[Items listed in a dataset]
- Opening Delimiter -

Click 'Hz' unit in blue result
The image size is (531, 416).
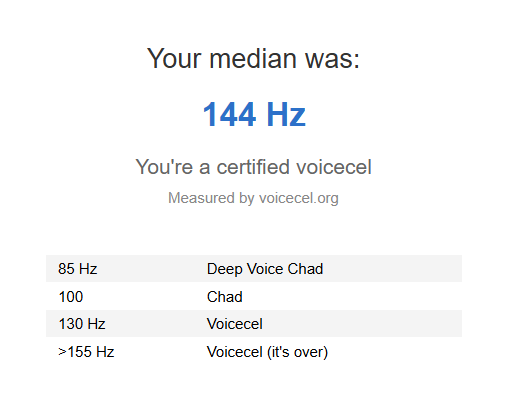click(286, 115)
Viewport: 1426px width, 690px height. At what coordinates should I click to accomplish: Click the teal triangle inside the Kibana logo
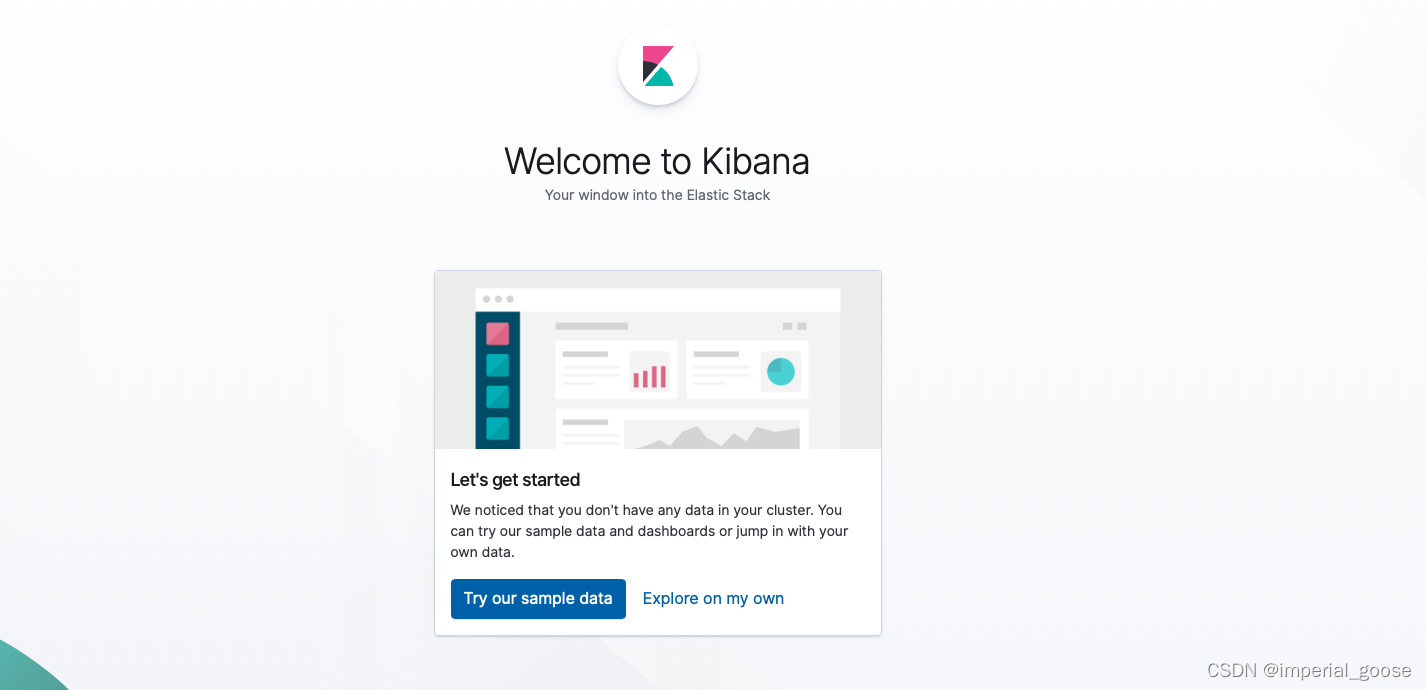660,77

- Closing Delimiter -

> Exercise directions
The line with "The image size is (531, 416)." and each line after it, through the final line of the data, are to be duplicated exactly, with pictures left out and nothing more included.

> Result
The image size is (531, 416).
click(286, 115)
Viewport: 1426px width, 690px height. At what coordinates should I click to accomplish: Click the teal triangle inside the Kibana logo
660,77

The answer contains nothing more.